Famously Anonymous Rockers the Residents Train Their Eyeballs on Portland
Pause. “Of course not.” That’s how Homer Flynn, manager of 40-year-old band of anonymous avant-garde musicians and multimedia artists the Residents, answers the question about whether he is himself a member. With the Residents, it’s hard to know what to believe.
They’ve been on the go for more than four decades, releasing more than 60 albums, and creating numerous short films that have become MTV staples, some of which are now part of New York’s Museum of Modern Art’s permanent collection. The LA Times credited them with virtually inventing the rock video form, and hailed their “pioneering work in laser disc, CD-ROM and video games.”
Then there are the live shows, with elaborate stage sets and video theatrics described by the New York Times as “obscure, dreamlike.”
And all this while remaining anonymous, performing their particular experimental sound always in masks and costumes, most famously wearing head-sized eyeball masks crowned with top hats.
Now they’re en route to Portland, with a new live show, Shadowland, and a special pre-concert screening of the Don Hardy documentary Theory of Obscurity: A Film About the Residents, which follows their 40-year career, featuring interviews with Matt Groening and Primus’s Les Claypool, among others.
And somehow, incredibly, their identities are still unclear—or at least subject to serious speculation—even as a tell-all documentary examines their most intimate moments.

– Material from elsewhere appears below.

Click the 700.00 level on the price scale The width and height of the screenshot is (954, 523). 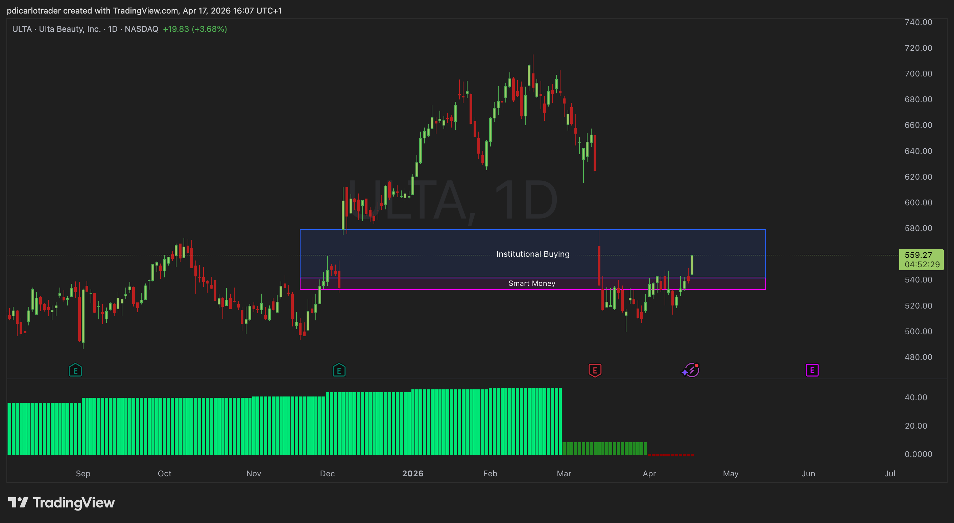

So why maintain anonymity for 40 years? Privacy, says Flynn. “They thought that it was important that there be a sense of privacy that they hold on to, that there was space between the public persona and the private persona.”

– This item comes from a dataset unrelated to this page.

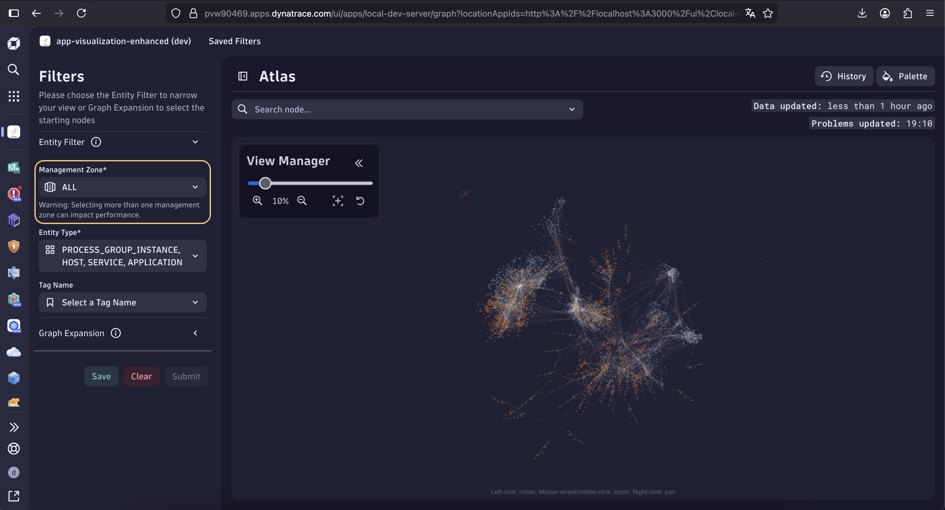Collapse the Entity Filter section
The width and height of the screenshot is (945, 510).
tap(195, 142)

Their loyal adherence to this constructed public identity has spawned legions of like-minded artists—Flynn cites Lady Gaga as among them. “Even indirectly she owes a certain debt to the Residents because there’s a similarity there. The façade, the contrived identity.”
Over the years, there’s been plenty of speculation about who might be behind the eyeballs—David Byrne and Les Claypool have been frequent suggestions. Yet it seems that nobody really knows, still. So how do you keep a secret for that long? “It’s really a matter of trusting people, and trusting that they feel like they’re part of it, and they’re ultimately kind of betraying themselves if they betray the Residents,” says Flynn.
As for their Aladdin Theater performance? “This show is more accessible and more of a rock show than most of theirs have been," says Flynn. “It’s still multimedia in that it involves very distinctive video elements within it, and once again I think it’s very direct and entertaining, but in a quirky, Residential kind of way.”
The Residents play the Aladdin Theater on Tuesday, April 12, in a show that includes a screening of Theory of Obscurity.